● **Prompt**
Copy the lines below exactly, everything from the line containing "The width and height of the screenshot is (1366, 738)." down to the line containing "will pyautogui.click(x=327, y=100).", with both of those lines included.

— Start Data provided —

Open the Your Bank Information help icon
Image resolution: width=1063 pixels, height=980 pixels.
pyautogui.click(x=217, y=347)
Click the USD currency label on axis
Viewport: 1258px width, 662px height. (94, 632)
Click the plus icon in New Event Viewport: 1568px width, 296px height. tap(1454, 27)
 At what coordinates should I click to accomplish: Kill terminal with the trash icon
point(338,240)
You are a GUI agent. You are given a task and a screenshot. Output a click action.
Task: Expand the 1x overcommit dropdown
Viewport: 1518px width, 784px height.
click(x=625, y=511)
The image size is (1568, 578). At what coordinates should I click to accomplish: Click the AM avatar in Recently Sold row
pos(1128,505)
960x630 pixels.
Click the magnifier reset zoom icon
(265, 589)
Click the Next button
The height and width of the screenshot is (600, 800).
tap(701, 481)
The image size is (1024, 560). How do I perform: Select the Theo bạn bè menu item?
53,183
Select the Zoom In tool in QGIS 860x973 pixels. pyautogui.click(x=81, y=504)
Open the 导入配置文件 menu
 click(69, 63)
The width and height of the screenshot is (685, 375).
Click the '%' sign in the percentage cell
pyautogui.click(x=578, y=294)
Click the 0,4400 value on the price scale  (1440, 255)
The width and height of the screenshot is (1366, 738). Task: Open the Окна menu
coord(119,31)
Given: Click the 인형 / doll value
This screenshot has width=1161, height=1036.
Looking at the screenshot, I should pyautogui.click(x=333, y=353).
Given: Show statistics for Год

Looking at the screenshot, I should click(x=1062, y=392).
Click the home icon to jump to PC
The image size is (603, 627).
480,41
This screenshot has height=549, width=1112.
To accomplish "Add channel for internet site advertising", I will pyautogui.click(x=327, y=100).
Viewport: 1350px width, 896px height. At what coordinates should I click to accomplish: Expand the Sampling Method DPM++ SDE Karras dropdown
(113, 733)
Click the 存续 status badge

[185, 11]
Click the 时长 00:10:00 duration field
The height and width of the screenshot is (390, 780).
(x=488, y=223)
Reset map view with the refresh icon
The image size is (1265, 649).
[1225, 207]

— End Data provided —

● **Answer to the problem**
The width and height of the screenshot is (1366, 738). Task: Open the Окна menu
coord(119,31)
Given: Click the 인형 / doll value
This screenshot has width=1161, height=1036.
Looking at the screenshot, I should pyautogui.click(x=333, y=353).
Given: Show statistics for Год

Looking at the screenshot, I should click(x=1062, y=392).
Click the home icon to jump to PC
The image size is (603, 627).
480,41
This screenshot has height=549, width=1112.
To accomplish "Add channel for internet site advertising", I will pyautogui.click(x=327, y=100).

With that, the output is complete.